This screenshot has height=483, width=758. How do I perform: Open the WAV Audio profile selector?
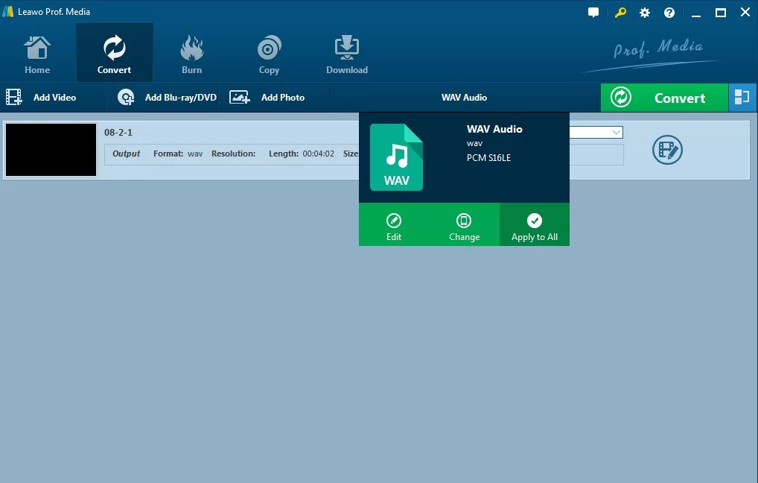[x=464, y=97]

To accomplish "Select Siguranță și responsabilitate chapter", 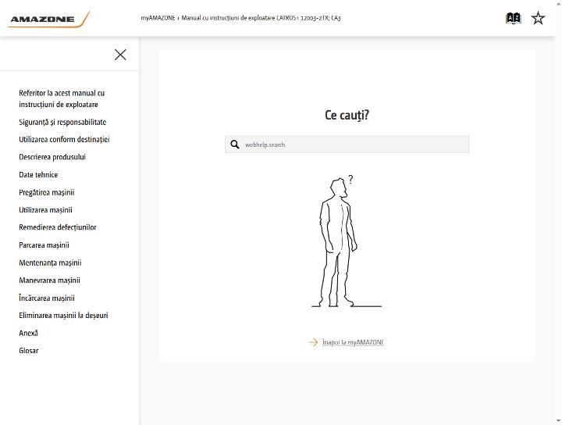I will (62, 122).
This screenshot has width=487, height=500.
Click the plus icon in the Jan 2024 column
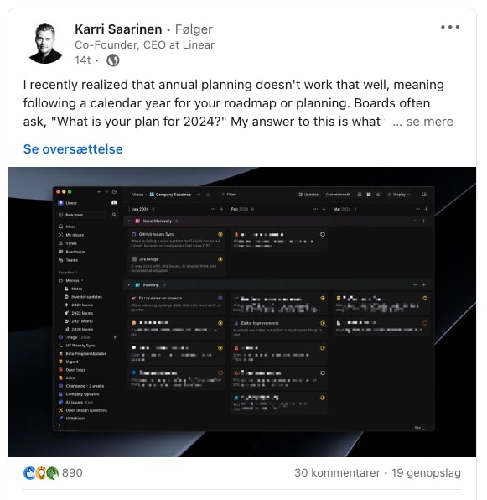click(221, 209)
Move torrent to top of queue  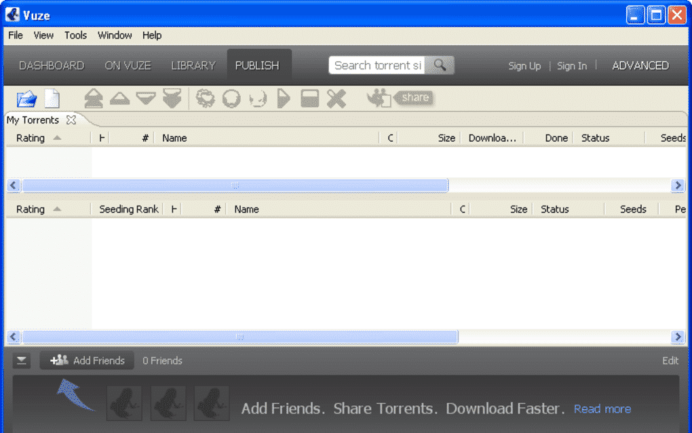94,99
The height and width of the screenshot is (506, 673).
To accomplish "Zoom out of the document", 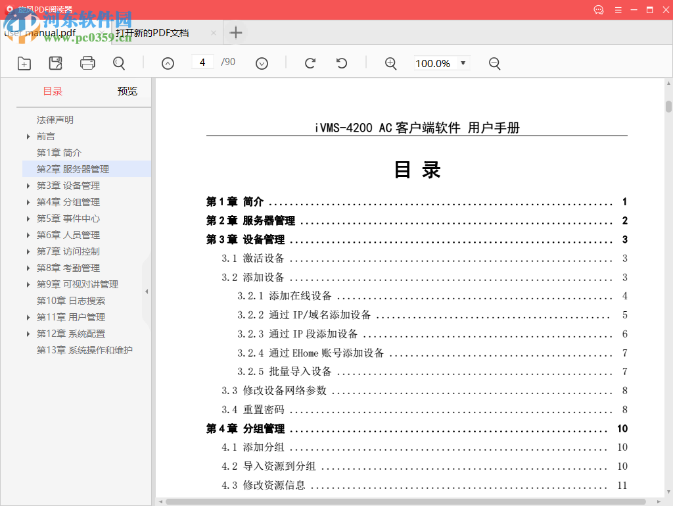I will (x=493, y=63).
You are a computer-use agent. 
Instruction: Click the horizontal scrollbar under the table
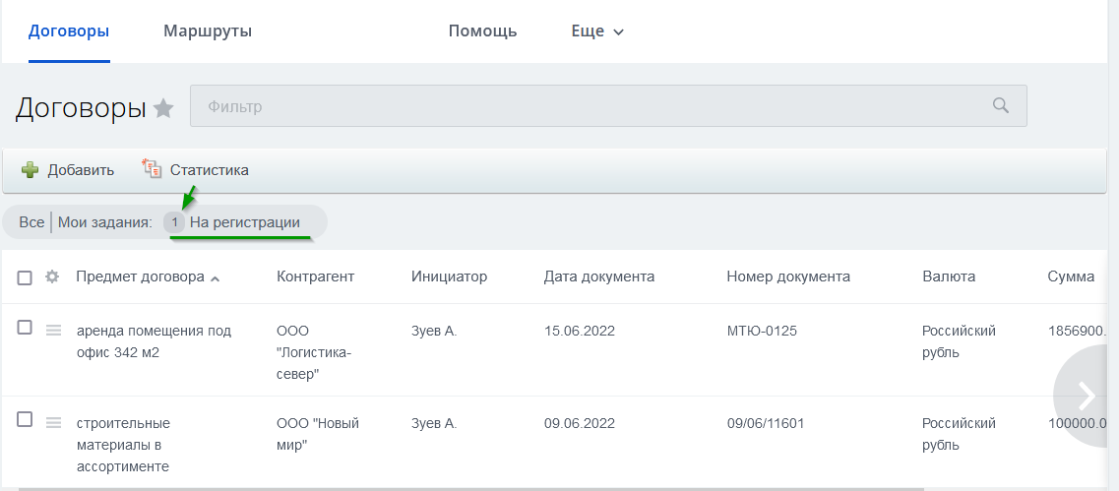472,487
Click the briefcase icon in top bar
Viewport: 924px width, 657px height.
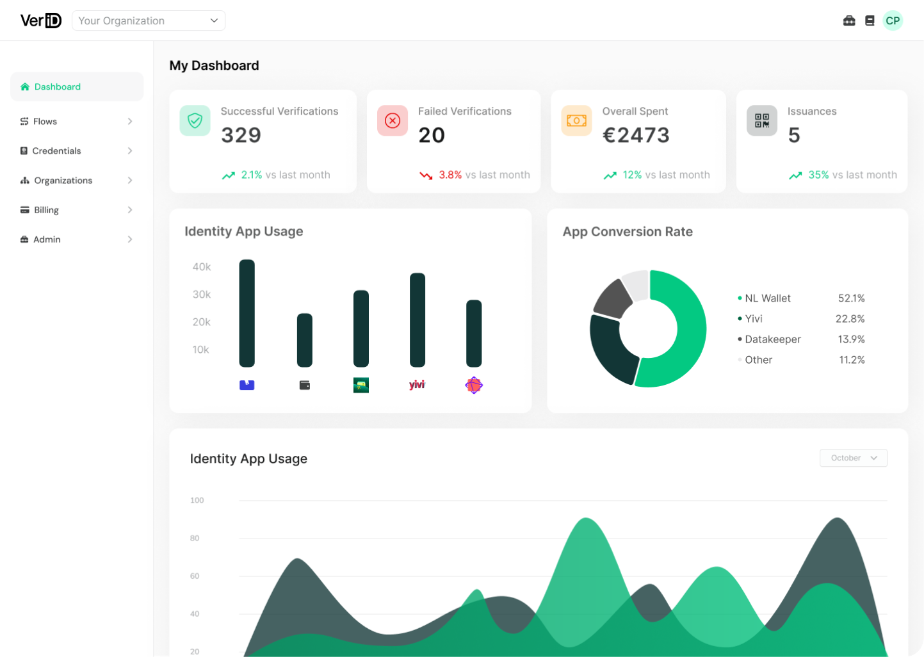click(x=849, y=20)
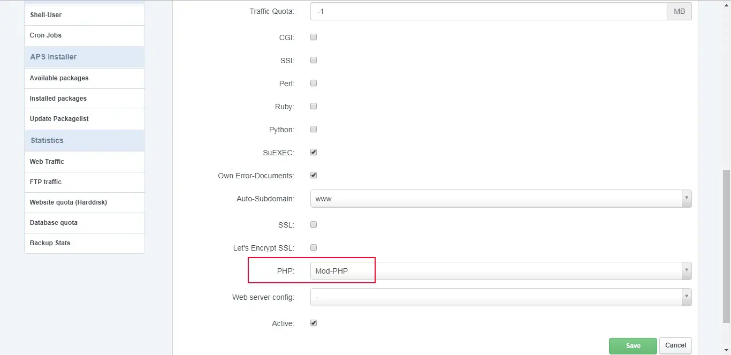
Task: Enable the SSL checkbox
Action: (x=313, y=224)
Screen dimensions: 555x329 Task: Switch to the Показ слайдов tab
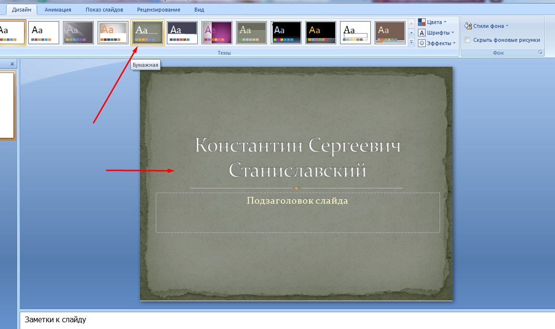coord(104,10)
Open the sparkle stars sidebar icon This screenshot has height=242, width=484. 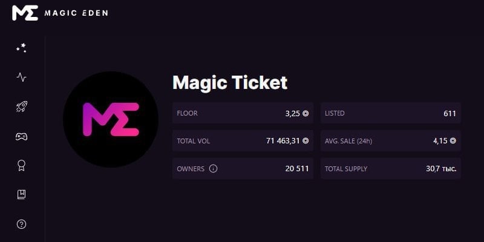coord(22,48)
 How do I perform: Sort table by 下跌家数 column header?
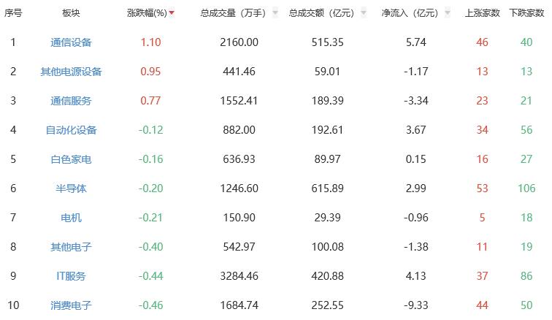click(526, 13)
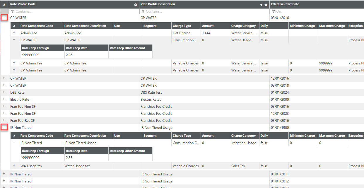
Task: Select the Rate Step Rate cell showing 2.26
Action: (86, 55)
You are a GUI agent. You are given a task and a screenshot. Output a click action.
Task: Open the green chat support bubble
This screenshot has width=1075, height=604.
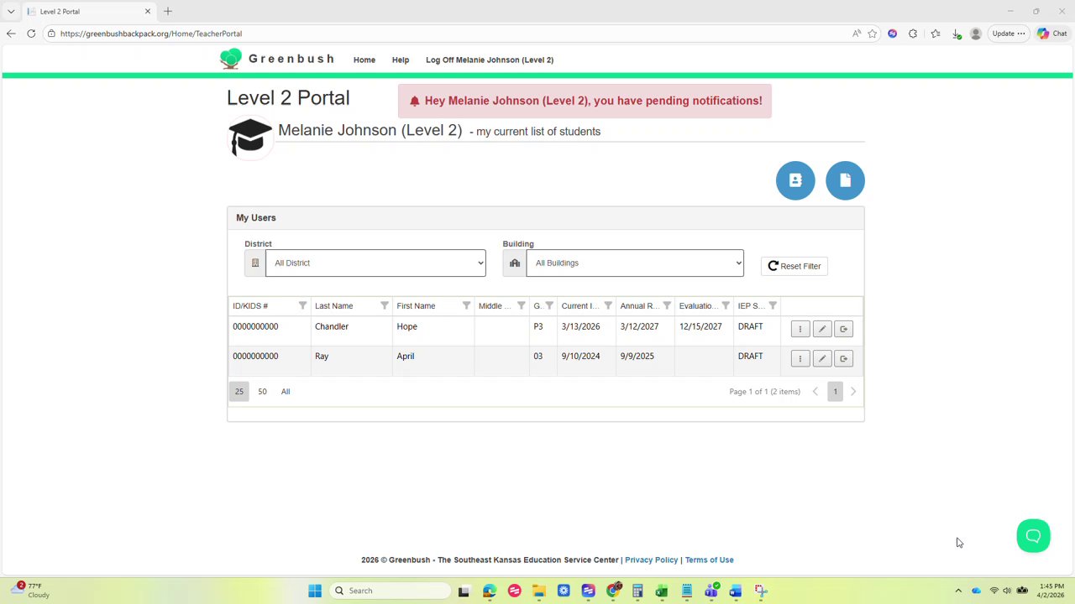click(x=1033, y=536)
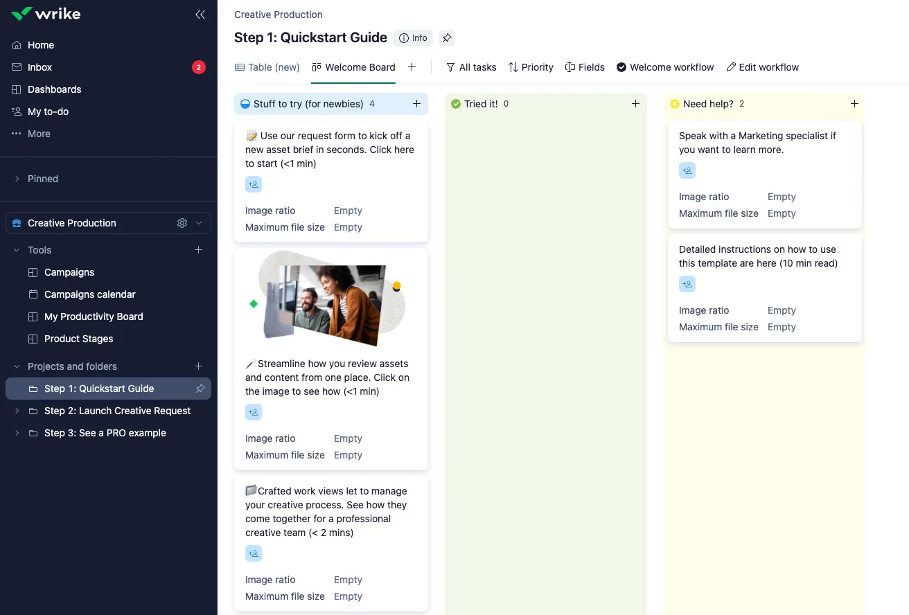
Task: Add a new view with plus icon
Action: coord(412,67)
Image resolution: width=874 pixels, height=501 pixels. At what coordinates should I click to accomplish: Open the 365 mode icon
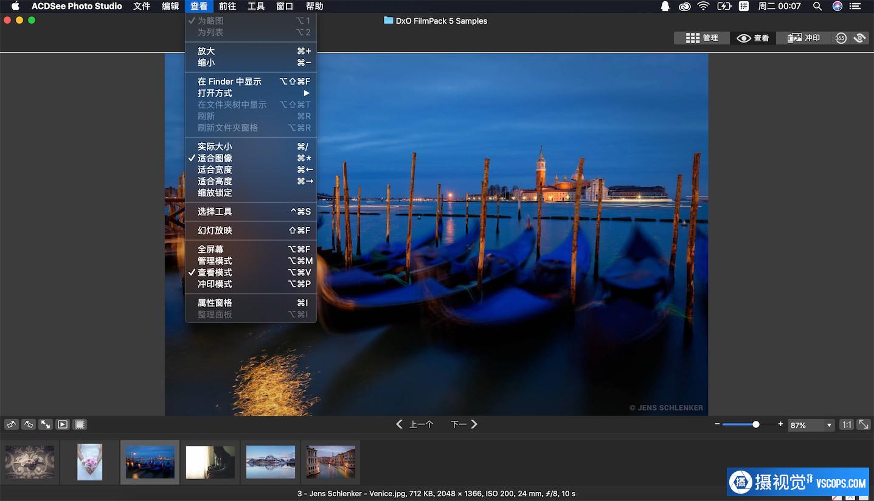(x=841, y=38)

To do: Scan the material above line by line and report how many lines contain the word "agent", nothing further.

Task solution: 2